Unfortunately, the biggest hurdle out there right now is perception. People are chasing fishing reports too much, which often aren’t correct. They read that people aren’t catching fish so they don’t come. However, many of professional guides are getting their limits or near limits of spring Chinook everyday. There’s fish here, and lots of them, you just need to tune your techniques to catch them.
I’ve been doing the same thing daily since the season opened and have been successful by curing my herring with Pautzke Fire Brine. I prefer Natural and am curing my herring for 12 hours to ensure the brine does a sufficient job. Meanwhile, many others are using chartreuse and blue to generate success, but I would also make sure that you have red herring in your cooler. The key to catching springers is having good bait.
It’s also imperative that you have more than one color of herring.

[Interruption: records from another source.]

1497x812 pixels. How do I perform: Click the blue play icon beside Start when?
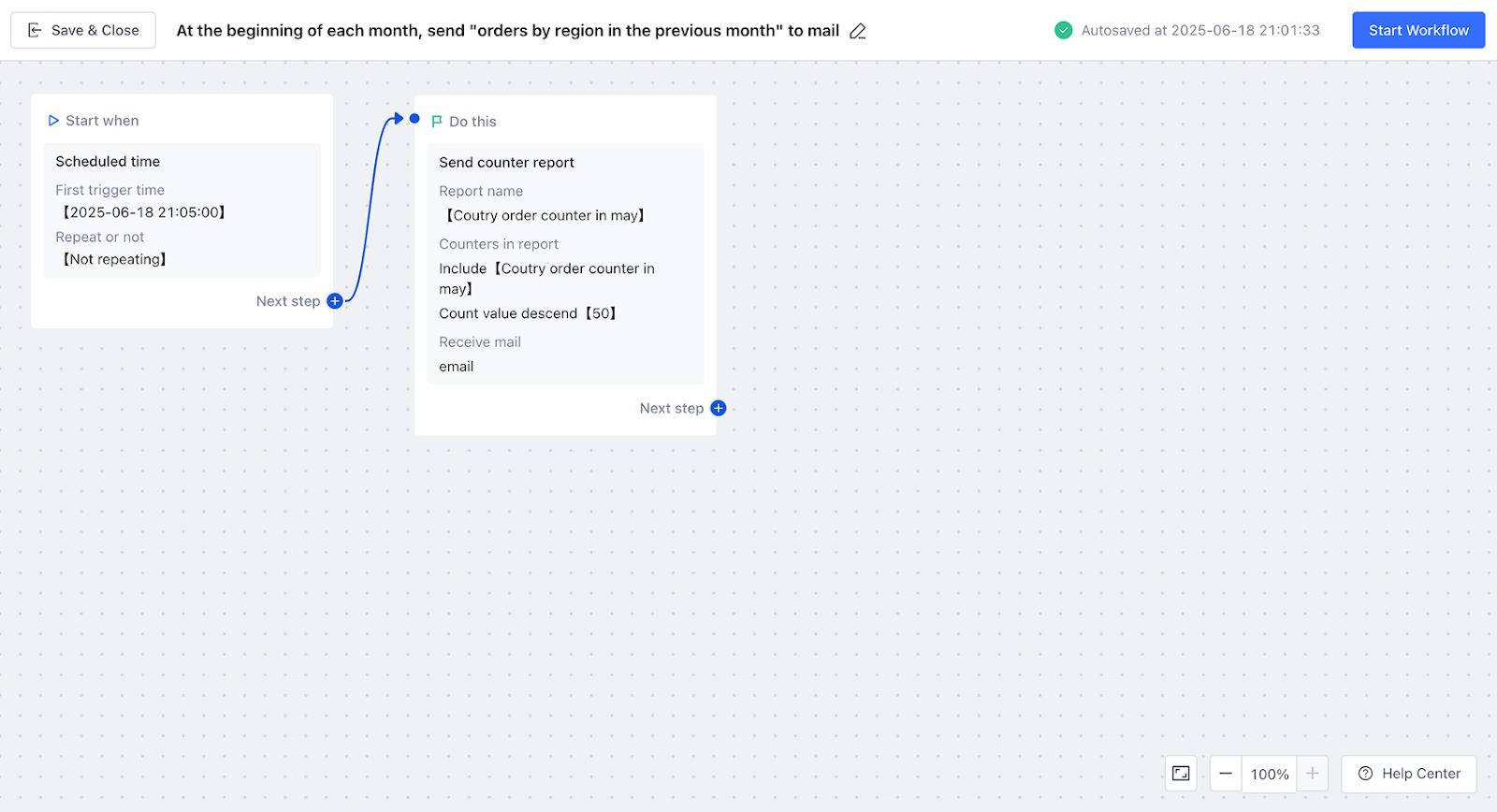[53, 121]
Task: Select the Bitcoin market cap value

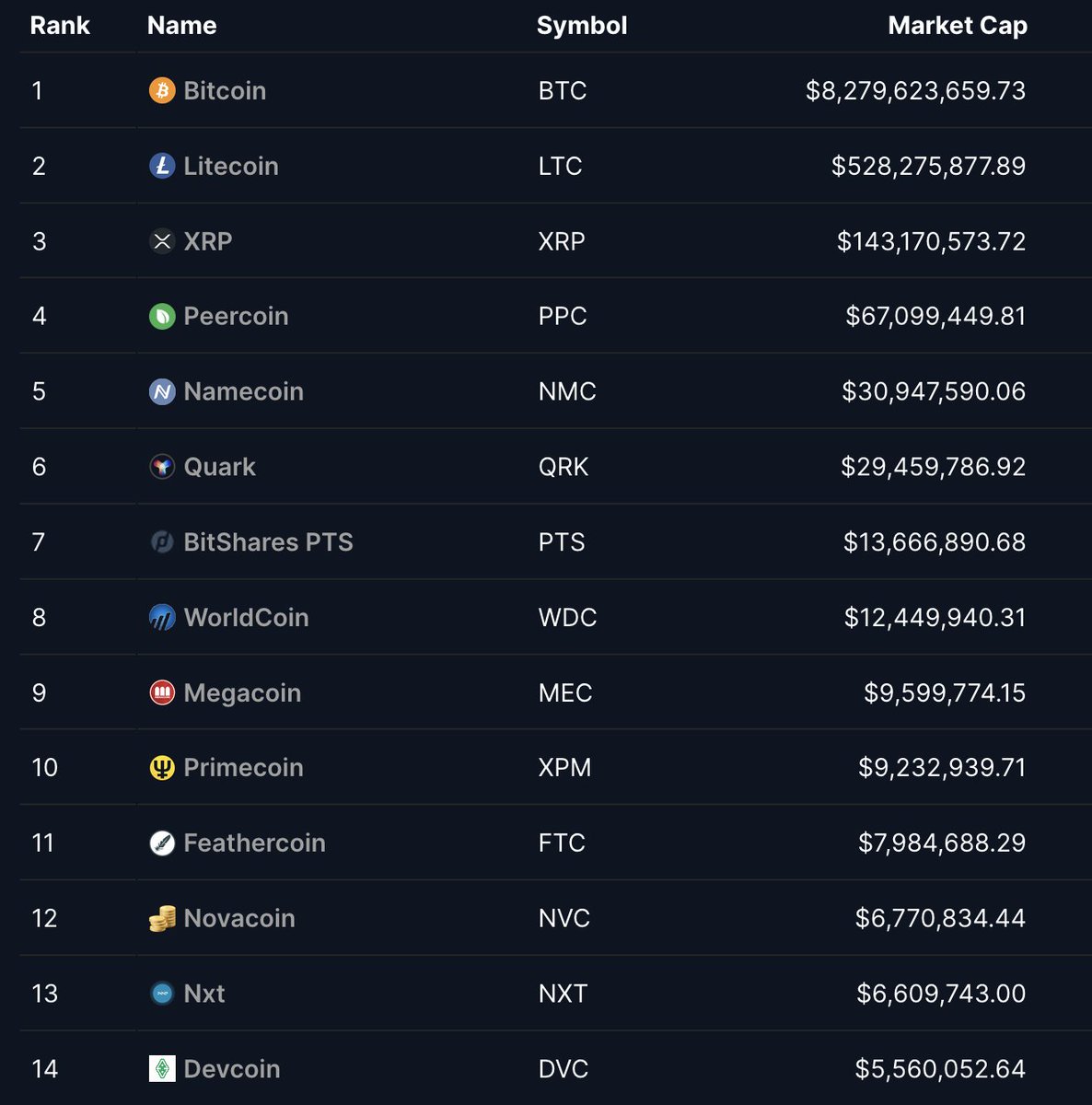Action: pyautogui.click(x=915, y=90)
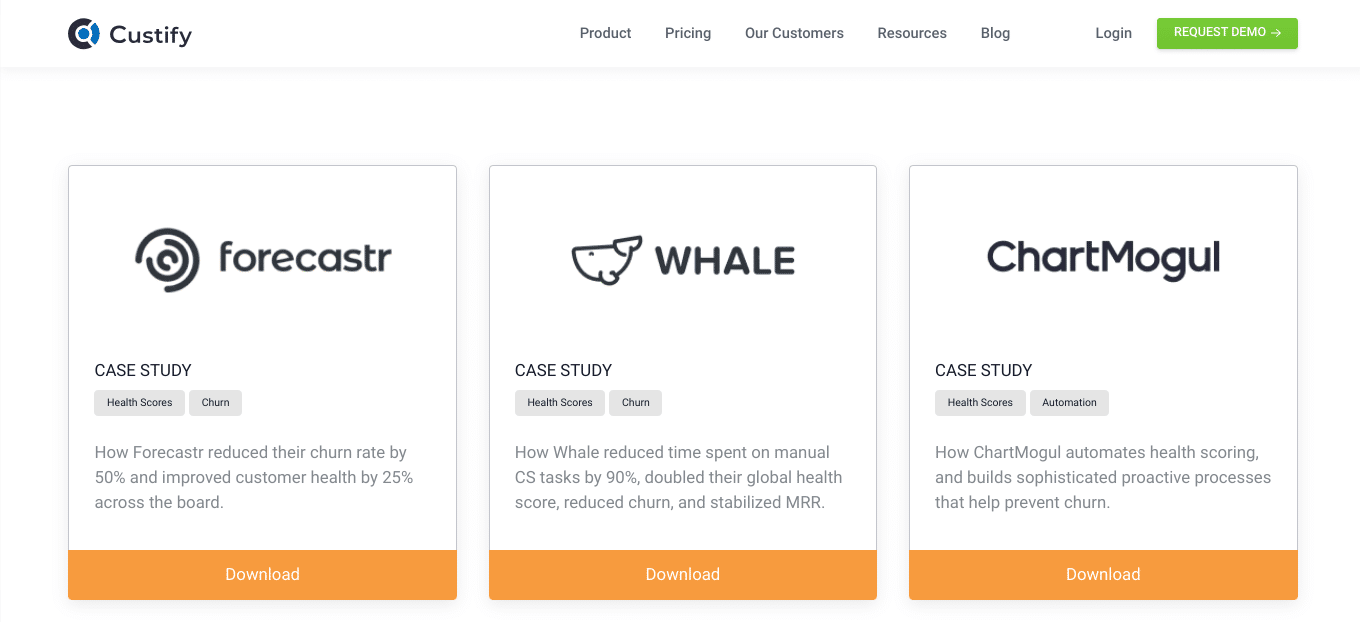Open Our Customers in navigation
Screen dimensions: 1360x622
point(794,33)
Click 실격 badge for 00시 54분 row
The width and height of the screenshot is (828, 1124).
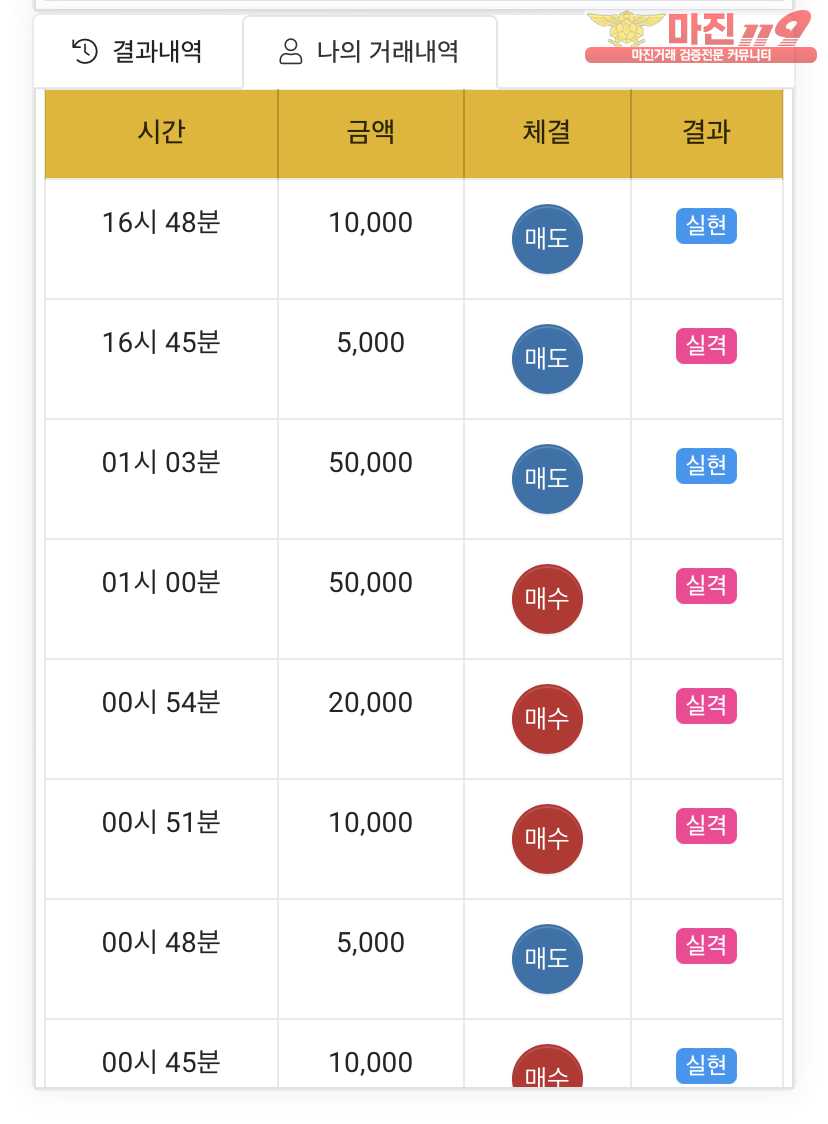click(706, 706)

On sunny days you want natural or blue. Cloudy days you want chartreuse. On partly cloudy days you want red. This is because different colors show up in different light conditions and water temperatures.
Quality gear is also important. I use moderate to slow, heavy action 9 to 10.5 foot rods and 65-pound Suffix braid. My leader consists of Maxima 25-pound Ultragreen. I also use Yakima Bait’s Big Al’s Fish Flash. Come rigged properly and with good herring and you’ll do well.
This fishery is pretty simple. There’s no reason to make it difficult. You want to make sure that you follow the bottom. Your bait needs to be on the bottom, not suspended. Speed is not as important when it comes to springer fishing. The most important thing is that your bait is flirting with the bottom, at all times. Troll the bottom and you’ll have a chance to catch fish.
Tides do matter. The best chance to catch your fish is on the high slack and low slack, but there’s so many fish in the system right now I don’t think it matters as much.